(Click-target data)
##############################
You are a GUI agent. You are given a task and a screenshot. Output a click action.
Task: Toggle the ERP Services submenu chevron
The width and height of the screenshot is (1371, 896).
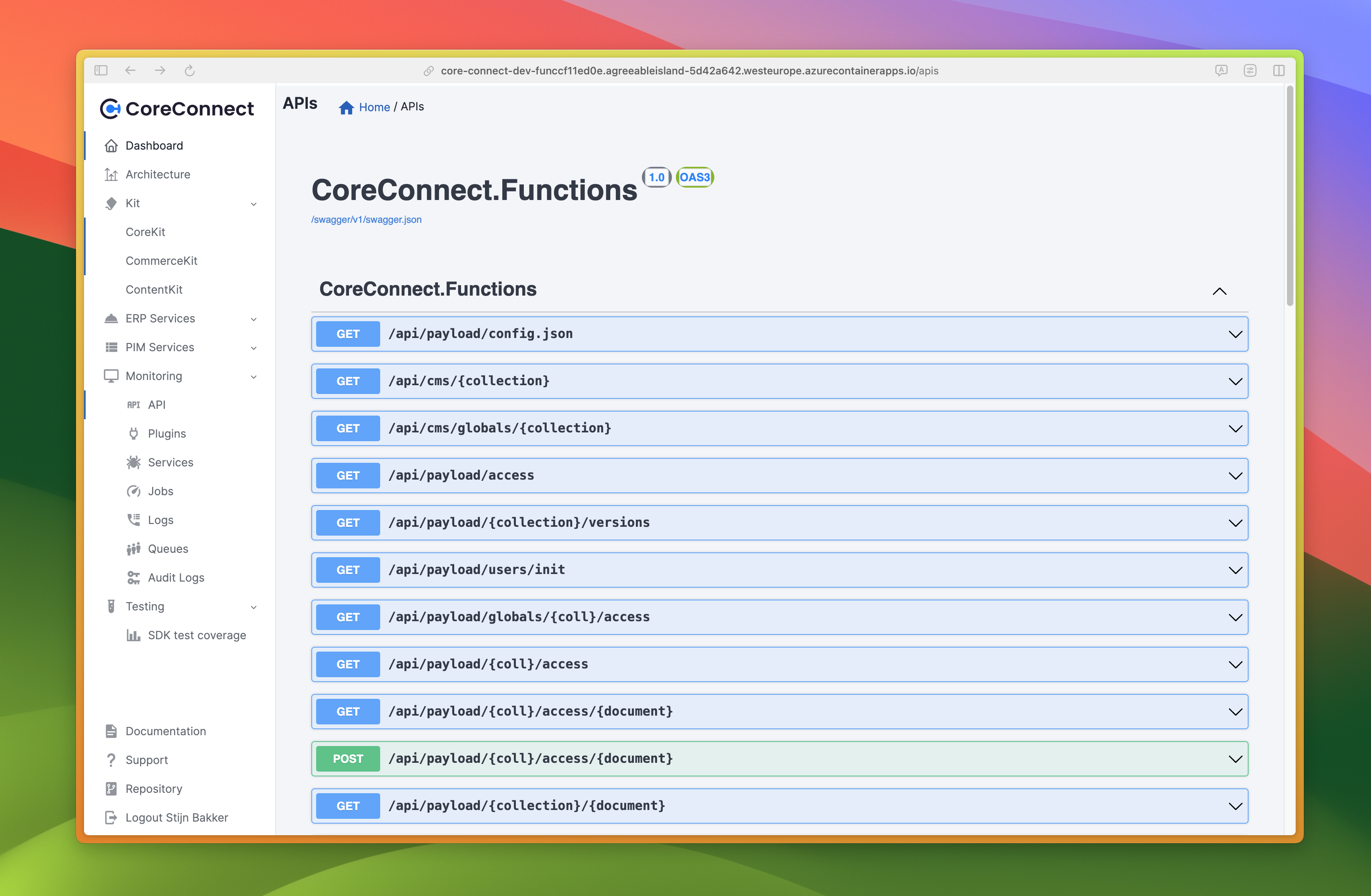pyautogui.click(x=253, y=319)
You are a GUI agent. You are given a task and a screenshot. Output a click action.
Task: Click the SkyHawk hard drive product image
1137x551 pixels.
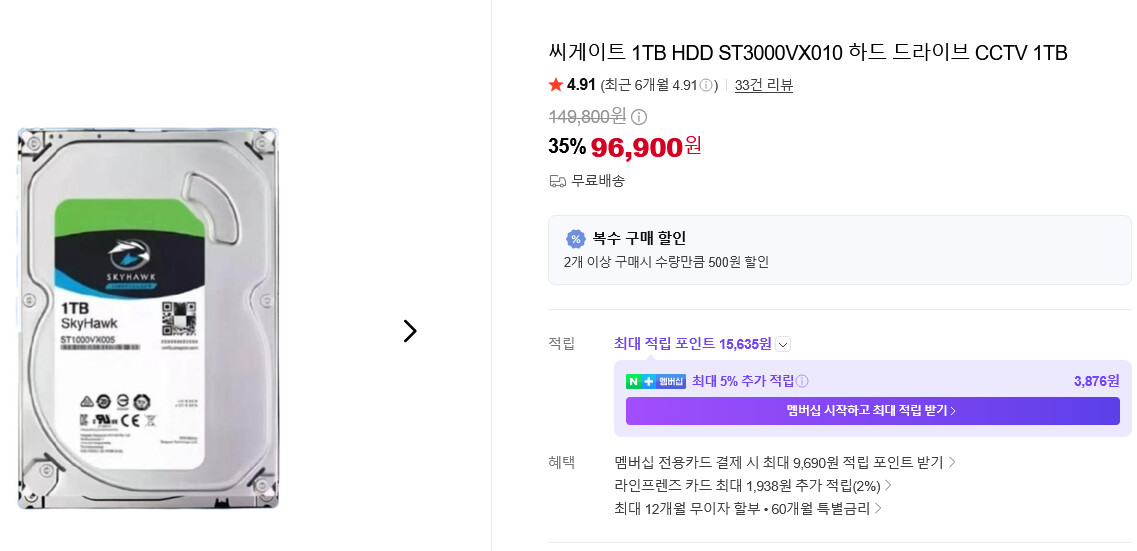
##############################
> **Problem requirements**
Rewrite the lines above as a JSON list of strings, one string per line, skipping blank lines. Leave the pictures out of the answer.

> **Problem solution**
[
  "You are a GUI agent. You are given a task and a screenshot. Output a click action.",
  "Task: Toggle the ERP Services submenu chevron",
  "The width and height of the screenshot is (1371, 896).",
  "pyautogui.click(x=253, y=319)",
  "You are a GUI agent. You are given a task and a screenshot. Output a click action.",
  "Task: Click the SkyHawk hard drive product image",
  "1137x551 pixels."
]